• [WHAT THE TASK ASKS]:
Give the records again in full, exactly as written.
BEGIN EXCERPTED RECORDS
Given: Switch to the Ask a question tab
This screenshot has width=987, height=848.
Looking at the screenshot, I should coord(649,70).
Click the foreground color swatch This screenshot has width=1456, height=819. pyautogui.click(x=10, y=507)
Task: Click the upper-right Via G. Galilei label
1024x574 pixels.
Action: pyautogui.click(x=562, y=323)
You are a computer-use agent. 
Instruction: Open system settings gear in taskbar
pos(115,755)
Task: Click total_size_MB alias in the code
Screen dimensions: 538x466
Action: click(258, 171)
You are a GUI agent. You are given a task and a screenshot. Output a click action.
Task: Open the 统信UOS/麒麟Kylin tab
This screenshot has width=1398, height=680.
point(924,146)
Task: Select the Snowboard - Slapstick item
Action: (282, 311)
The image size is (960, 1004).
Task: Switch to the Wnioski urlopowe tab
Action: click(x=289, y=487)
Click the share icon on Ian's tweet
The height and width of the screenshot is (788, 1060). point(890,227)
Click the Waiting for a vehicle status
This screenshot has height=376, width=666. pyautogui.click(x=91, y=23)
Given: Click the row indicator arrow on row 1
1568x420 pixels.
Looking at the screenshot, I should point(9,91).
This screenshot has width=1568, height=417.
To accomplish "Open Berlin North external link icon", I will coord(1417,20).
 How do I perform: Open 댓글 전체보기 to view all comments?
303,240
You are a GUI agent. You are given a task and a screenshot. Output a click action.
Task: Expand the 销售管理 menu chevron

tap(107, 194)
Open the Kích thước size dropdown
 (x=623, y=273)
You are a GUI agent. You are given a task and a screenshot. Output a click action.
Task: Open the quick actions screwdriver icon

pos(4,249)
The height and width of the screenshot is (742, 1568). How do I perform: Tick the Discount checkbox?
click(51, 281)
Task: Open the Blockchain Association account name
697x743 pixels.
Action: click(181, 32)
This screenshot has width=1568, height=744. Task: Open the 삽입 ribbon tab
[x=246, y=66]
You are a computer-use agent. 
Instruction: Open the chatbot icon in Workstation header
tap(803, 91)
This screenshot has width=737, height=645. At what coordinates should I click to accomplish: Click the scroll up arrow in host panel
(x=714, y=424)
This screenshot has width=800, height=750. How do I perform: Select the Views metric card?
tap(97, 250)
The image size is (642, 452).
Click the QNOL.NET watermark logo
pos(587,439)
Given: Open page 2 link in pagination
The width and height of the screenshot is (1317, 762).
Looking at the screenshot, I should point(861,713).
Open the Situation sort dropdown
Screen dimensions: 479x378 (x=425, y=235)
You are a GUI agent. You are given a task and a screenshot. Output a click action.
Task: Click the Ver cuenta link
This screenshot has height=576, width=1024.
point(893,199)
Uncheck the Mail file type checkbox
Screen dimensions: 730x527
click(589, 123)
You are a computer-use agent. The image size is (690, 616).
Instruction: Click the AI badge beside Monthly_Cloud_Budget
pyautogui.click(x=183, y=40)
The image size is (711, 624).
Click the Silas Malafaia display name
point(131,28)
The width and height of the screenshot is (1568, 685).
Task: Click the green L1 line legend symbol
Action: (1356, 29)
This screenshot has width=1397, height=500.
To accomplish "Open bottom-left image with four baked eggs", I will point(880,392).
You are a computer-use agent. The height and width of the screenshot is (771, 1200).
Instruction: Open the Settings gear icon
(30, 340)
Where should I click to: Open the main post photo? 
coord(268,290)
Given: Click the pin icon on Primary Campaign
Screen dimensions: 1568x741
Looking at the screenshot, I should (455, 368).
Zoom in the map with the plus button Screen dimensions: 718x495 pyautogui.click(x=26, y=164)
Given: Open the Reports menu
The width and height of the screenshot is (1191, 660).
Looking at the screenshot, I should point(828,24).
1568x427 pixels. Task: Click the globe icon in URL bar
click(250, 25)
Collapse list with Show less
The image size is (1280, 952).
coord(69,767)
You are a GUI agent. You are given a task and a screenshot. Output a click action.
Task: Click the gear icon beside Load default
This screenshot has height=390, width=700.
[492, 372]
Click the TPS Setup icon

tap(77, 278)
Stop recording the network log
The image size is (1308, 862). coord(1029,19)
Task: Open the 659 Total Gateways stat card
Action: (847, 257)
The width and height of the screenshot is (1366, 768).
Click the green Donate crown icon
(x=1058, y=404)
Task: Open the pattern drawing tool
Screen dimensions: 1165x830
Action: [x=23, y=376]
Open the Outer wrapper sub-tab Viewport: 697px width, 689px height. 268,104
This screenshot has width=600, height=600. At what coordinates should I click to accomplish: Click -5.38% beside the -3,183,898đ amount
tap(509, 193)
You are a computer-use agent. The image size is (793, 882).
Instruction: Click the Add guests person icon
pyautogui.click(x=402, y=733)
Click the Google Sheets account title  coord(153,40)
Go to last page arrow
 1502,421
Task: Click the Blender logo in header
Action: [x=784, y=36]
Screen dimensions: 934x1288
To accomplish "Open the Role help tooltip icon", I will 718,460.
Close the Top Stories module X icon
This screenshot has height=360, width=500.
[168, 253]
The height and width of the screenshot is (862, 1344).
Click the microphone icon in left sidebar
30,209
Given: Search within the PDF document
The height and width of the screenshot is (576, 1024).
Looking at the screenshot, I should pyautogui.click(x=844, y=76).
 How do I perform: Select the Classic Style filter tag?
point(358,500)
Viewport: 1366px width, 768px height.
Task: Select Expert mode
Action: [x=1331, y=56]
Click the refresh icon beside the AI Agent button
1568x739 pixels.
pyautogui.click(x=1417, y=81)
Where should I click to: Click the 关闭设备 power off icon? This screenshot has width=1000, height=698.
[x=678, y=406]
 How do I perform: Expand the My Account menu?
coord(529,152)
END EXCERPTED RECORDS
• [THE COMPLETED TASK]:
Given: Switch to the Ask a question tab
This screenshot has width=987, height=848.
Looking at the screenshot, I should coord(649,70).
Click the foreground color swatch This screenshot has width=1456, height=819. pyautogui.click(x=10, y=507)
Task: Click the upper-right Via G. Galilei label
1024x574 pixels.
Action: pyautogui.click(x=562, y=323)
You are a computer-use agent. 
Instruction: Open system settings gear in taskbar
pos(115,755)
Task: Click total_size_MB alias in the code
Screen dimensions: 538x466
Action: click(258, 171)
You are a GUI agent. You are given a task and a screenshot. Output a click action.
Task: Open the 统信UOS/麒麟Kylin tab
This screenshot has width=1398, height=680.
point(924,146)
Task: Select the Snowboard - Slapstick item
Action: (282, 311)
The image size is (960, 1004).
Task: Switch to the Wnioski urlopowe tab
Action: click(x=289, y=487)
Click the share icon on Ian's tweet
The height and width of the screenshot is (788, 1060). point(890,227)
Click the Waiting for a vehicle status
This screenshot has height=376, width=666. pyautogui.click(x=91, y=23)
Given: Click the row indicator arrow on row 1
1568x420 pixels.
Looking at the screenshot, I should point(9,91).
This screenshot has width=1568, height=417.
To accomplish "Open Berlin North external link icon", I will coord(1417,20).
 How do I perform: Open 댓글 전체보기 to view all comments?
303,240
You are a GUI agent. You are given a task and a screenshot. Output a click action.
Task: Expand the 销售管理 menu chevron

tap(107, 194)
Open the Kích thước size dropdown
 (x=623, y=273)
You are a GUI agent. You are given a task and a screenshot. Output a click action.
Task: Open the quick actions screwdriver icon

pos(4,249)
The height and width of the screenshot is (742, 1568). How do I perform: Tick the Discount checkbox?
click(51, 281)
Task: Open the Blockchain Association account name
697x743 pixels.
Action: click(181, 32)
This screenshot has width=1568, height=744. Task: Open the 삽입 ribbon tab
[x=246, y=66]
You are a computer-use agent. 
Instruction: Open the chatbot icon in Workstation header
tap(803, 91)
This screenshot has width=737, height=645. At what coordinates should I click to accomplish: Click the scroll up arrow in host panel
(x=714, y=424)
This screenshot has width=800, height=750. How do I perform: Select the Views metric card?
tap(97, 250)
The image size is (642, 452).
Click the QNOL.NET watermark logo
pos(587,439)
Given: Open page 2 link in pagination
The width and height of the screenshot is (1317, 762).
Looking at the screenshot, I should point(861,713).
Open the Situation sort dropdown
Screen dimensions: 479x378 (x=425, y=235)
You are a GUI agent. You are given a task and a screenshot. Output a click action.
Task: Click the Ver cuenta link
This screenshot has height=576, width=1024.
point(893,199)
Uncheck the Mail file type checkbox
Screen dimensions: 730x527
click(589, 123)
You are a computer-use agent. The image size is (690, 616).
Instruction: Click the AI badge beside Monthly_Cloud_Budget
pyautogui.click(x=183, y=40)
The image size is (711, 624).
Click the Silas Malafaia display name
point(131,28)
The width and height of the screenshot is (1568, 685).
Task: Click the green L1 line legend symbol
Action: (1356, 29)
This screenshot has width=1397, height=500.
To accomplish "Open bottom-left image with four baked eggs", I will point(880,392).
You are a computer-use agent. The height and width of the screenshot is (771, 1200).
Instruction: Open the Settings gear icon
(30, 340)
Where should I click to: Open the main post photo? 
coord(268,290)
Given: Click the pin icon on Primary Campaign
Screen dimensions: 1568x741
Looking at the screenshot, I should (455, 368).
Zoom in the map with the plus button Screen dimensions: 718x495 pyautogui.click(x=26, y=164)
Given: Open the Reports menu
The width and height of the screenshot is (1191, 660).
Looking at the screenshot, I should point(828,24).
1568x427 pixels. Task: Click the globe icon in URL bar
click(250, 25)
Collapse list with Show less
The image size is (1280, 952).
coord(69,767)
You are a GUI agent. You are given a task and a screenshot. Output a click action.
Task: Click the gear icon beside Load default
This screenshot has height=390, width=700.
[492, 372]
Click the TPS Setup icon

tap(77, 278)
Stop recording the network log
The image size is (1308, 862). coord(1029,19)
Task: Open the 659 Total Gateways stat card
Action: (847, 257)
The width and height of the screenshot is (1366, 768).
Click the green Donate crown icon
(x=1058, y=404)
Task: Open the pattern drawing tool
Screen dimensions: 1165x830
Action: [x=23, y=376]
Open the Outer wrapper sub-tab Viewport: 697px width, 689px height. 268,104
This screenshot has width=600, height=600. At what coordinates should I click to accomplish: Click -5.38% beside the -3,183,898đ amount
tap(509, 193)
You are a computer-use agent. The image size is (793, 882).
Instruction: Click the Add guests person icon
pyautogui.click(x=402, y=733)
Click the Google Sheets account title  coord(153,40)
Go to last page arrow
 1502,421
Task: Click the Blender logo in header
Action: [x=784, y=36]
Screen dimensions: 934x1288
To accomplish "Open the Role help tooltip icon", I will 718,460.
Close the Top Stories module X icon
This screenshot has height=360, width=500.
[168, 253]
The height and width of the screenshot is (862, 1344).
Click the microphone icon in left sidebar
30,209
Given: Search within the PDF document
The height and width of the screenshot is (576, 1024).
Looking at the screenshot, I should pyautogui.click(x=844, y=76).
 How do I perform: Select the Classic Style filter tag?
point(358,500)
Viewport: 1366px width, 768px height.
Task: Select Expert mode
Action: [x=1331, y=56]
Click the refresh icon beside the AI Agent button
1568x739 pixels.
pyautogui.click(x=1417, y=81)
Where should I click to: Click the 关闭设备 power off icon? This screenshot has width=1000, height=698.
[x=678, y=406]
 How do I perform: Expand the My Account menu?
coord(529,152)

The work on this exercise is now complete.